トゥルース 闇の告発(2010年製作の映画)
4.5
truth「真実」こんな秀作が陽の目を見ないなんて(;_;)
この映画に一切、ボスニアの明るい陽気な日差しが降り注いだ街並みは一切出てこない。
終始中世ヨーロッパの古い街並み、雨が降ったレンガ畳、ずっと暗い雰囲気が漂う。ボスニア紛争が終戦した後の平和維持軍が駐留するボスニア本土で、国連監視団、民間平和維持軍が人身売買に加担し、性の奴隷として女性を売買してた事実を1人の維持軍として派遣された女性警官が、この事実を知り驚愕する。

日本でも、大戦中にアジア各地で現地の女性を性奴隷として扱ってる事実はご存知の通り。そして現在もあらゆる紛争地域で性奴隷の話は無くならない。本編もかなり辛いシーンがたくさん出てくる。

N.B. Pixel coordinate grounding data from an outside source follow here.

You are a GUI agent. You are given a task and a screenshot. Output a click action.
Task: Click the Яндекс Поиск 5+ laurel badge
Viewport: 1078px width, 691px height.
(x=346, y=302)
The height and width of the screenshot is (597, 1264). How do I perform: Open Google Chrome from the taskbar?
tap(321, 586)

主演のレイチェルワイズは、この作品の撮影時もあまりの辛さに体調を崩しながら撮影に挑んだとの事。
ボスニアではくちゃくちゃな事が当たり前なんだよ、アウシュビッツの灰が今の国連を形成し、アメリカが操作している・・・こんな皮肉めいた言葉が本編には出てくる。確かに今の国連って独立した機能はしていない。

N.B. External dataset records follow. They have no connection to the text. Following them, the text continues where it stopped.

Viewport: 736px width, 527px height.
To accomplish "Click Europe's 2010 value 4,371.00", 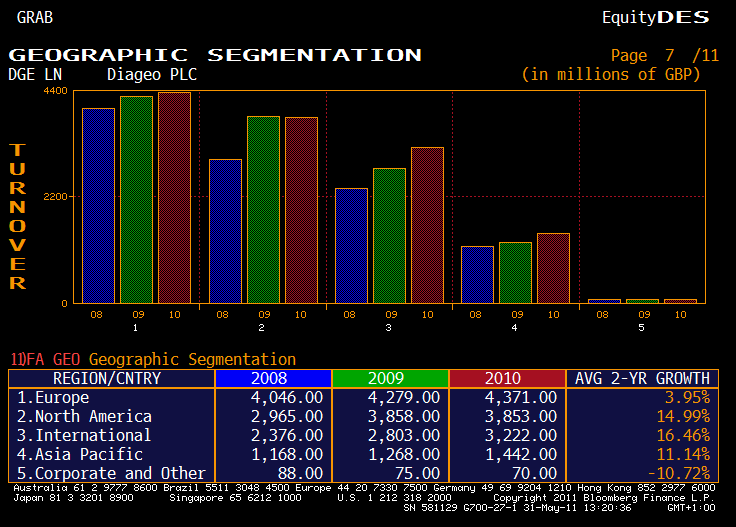I will [520, 397].
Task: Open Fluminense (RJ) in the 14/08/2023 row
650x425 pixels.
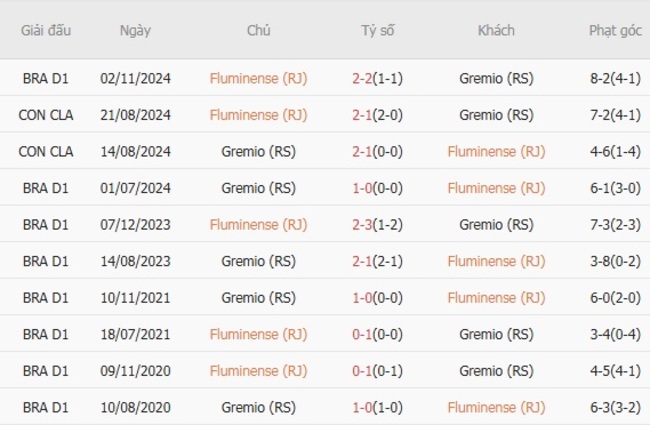Action: 496,262
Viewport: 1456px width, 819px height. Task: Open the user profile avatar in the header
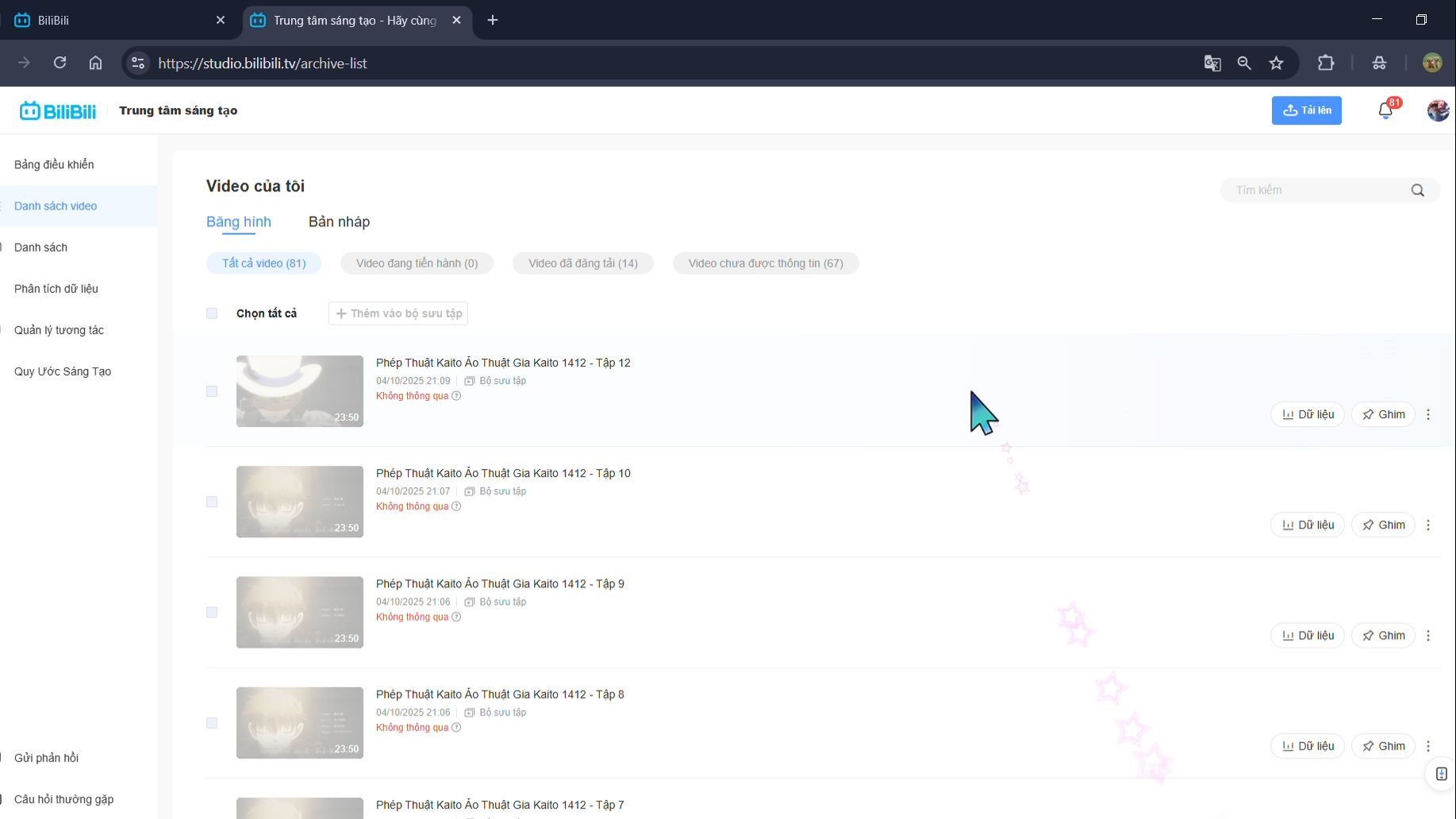click(1437, 111)
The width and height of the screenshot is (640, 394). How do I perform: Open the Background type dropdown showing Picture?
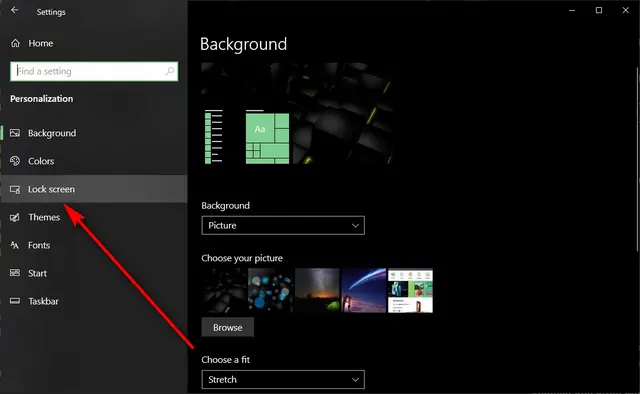click(283, 225)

いつの間にやらアメリカの息のかかった御用聞きだ。辛いシーンたくさんだけど観るべき映画であり、これが実話という事で戦争って善悪の区別のつかない様にしてしまう悪行なんだな_| ̄|○
観終わってテレビを変えると松下奈緒のドラマがやっていた。明るい恋愛ドラマ・・・重い映画の後に恋愛ドラマは色んな意味で辛く悲しい。